Wijekumar uses a systematic questioning approach, asking "Is there a problem?" and "Is there a solution?" to guide comprehension.
True comprehension involves more than processing facts. "Comprehension isn't only about understanding words and sentences. It's about how your child actively engages with the story." Kids remember more when personally invested in material through active discussions and personal reflection.
Early Elementary: Train Your Child's Brain
Before independent reading, children build comprehension foundations through repeated readings, picture analysis, and conversations. These thought patterns prove crucial for understanding complex texts later.
Scholastic suggests priming attention by examining book covers and making predictions. Post-reading, ask how stories could have ended differently, forcing children to remember actual events while exercising creativity.
Late Elementary: "What Would You Do?"
Educational researcher Delores Durkin's 1970s study found teachers spent only 1% of instructional time on comprehension. Recent research by Phil Capin shows this improved to 23%, yet late elementary reading scores remain stagnant or declining.

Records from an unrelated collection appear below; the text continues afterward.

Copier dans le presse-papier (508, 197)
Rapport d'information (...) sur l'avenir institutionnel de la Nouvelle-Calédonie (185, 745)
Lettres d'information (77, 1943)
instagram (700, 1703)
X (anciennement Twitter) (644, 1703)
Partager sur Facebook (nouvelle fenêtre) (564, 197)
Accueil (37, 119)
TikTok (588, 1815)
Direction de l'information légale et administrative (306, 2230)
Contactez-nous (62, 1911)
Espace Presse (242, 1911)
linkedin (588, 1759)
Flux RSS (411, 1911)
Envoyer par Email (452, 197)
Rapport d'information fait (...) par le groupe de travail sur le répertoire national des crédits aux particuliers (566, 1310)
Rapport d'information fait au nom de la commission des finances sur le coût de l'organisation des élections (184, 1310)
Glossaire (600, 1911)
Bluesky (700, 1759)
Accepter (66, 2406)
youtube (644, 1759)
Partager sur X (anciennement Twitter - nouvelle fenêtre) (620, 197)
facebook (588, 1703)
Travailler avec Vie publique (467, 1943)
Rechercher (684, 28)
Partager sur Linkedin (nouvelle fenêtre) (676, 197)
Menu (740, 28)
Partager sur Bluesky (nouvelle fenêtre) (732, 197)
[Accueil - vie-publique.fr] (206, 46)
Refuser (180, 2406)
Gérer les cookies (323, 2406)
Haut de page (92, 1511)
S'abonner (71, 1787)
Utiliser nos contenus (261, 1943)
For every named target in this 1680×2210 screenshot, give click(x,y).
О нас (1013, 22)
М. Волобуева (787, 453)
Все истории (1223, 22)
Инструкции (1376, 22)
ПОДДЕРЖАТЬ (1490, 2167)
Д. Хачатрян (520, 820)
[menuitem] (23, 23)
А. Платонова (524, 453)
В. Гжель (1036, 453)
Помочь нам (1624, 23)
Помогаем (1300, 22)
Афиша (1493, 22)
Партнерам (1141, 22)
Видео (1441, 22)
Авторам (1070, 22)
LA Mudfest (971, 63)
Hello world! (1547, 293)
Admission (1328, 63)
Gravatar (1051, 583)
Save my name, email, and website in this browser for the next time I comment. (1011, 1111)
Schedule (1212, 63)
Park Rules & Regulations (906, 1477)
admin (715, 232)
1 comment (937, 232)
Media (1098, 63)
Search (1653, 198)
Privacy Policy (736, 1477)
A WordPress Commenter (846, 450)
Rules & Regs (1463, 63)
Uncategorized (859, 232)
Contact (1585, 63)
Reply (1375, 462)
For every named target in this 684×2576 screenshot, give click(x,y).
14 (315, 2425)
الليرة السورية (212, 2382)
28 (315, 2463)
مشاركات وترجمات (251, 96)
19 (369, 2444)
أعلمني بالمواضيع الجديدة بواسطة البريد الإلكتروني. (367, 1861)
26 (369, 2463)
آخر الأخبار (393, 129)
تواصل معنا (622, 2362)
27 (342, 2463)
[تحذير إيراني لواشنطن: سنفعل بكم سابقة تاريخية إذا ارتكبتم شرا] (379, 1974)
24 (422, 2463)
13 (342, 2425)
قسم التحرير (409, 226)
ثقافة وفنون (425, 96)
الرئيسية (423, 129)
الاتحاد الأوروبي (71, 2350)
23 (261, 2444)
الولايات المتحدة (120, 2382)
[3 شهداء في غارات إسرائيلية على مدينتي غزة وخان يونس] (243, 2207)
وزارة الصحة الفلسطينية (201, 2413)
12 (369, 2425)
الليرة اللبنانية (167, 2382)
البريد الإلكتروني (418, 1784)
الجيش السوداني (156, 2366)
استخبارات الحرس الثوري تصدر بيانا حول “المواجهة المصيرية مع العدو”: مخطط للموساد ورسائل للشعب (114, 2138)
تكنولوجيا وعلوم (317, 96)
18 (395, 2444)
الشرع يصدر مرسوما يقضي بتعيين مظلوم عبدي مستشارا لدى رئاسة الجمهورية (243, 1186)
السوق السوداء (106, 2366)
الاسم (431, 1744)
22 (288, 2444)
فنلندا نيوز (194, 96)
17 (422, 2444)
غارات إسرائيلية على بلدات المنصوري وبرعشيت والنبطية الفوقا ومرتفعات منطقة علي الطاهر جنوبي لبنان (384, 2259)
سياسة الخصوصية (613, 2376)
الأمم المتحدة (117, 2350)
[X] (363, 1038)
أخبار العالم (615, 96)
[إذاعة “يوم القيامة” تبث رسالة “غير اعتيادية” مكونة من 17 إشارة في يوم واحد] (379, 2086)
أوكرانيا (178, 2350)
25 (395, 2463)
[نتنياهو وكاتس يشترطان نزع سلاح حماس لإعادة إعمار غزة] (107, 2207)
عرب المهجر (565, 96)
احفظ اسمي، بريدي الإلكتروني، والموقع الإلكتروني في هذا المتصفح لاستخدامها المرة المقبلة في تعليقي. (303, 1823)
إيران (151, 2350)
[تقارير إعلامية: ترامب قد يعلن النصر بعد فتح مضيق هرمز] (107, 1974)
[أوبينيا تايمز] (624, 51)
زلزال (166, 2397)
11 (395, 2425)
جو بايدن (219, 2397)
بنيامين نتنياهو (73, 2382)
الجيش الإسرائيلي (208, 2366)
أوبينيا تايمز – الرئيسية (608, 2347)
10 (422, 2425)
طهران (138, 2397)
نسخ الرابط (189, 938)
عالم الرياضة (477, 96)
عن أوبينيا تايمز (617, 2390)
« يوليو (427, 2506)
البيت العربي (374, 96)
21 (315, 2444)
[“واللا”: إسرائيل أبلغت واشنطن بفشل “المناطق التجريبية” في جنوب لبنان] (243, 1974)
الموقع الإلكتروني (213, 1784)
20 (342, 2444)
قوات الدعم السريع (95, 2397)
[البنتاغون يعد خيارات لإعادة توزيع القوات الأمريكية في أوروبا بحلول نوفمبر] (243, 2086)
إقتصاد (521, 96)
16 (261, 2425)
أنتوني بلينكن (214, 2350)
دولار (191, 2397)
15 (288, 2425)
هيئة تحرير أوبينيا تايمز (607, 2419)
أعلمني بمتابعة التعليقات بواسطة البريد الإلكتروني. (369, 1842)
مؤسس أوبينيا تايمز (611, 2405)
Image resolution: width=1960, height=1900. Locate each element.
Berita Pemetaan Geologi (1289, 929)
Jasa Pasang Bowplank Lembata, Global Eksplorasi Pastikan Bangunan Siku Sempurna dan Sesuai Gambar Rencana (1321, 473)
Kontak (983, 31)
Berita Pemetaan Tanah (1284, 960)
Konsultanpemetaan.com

Much supposed comprehension time focuses on "low-level" factual recall questions like "Which city did the main character visit?" rather than engaging questions such as "What would you have done?" Vibrant class discussions spark excitement and improve retention.
Middle and High School: Science (of Reading) Class
Teacher Auddie Mastroleo emphasizes that the Science of Reading extends beyond phonics. Understanding how adolescent brains process text enables teachers to help students achieve "comprehension–the ability to read deeply and joyfully."
Using Scarborough's Reading Rope, Mastroleo weaves together background knowledge, vocabulary, text structures, verbal reasoning, and discussion. "I like a classroom buzzing with student talk," she explains, enabling students to move beyond surface comprehension toward critical thinking.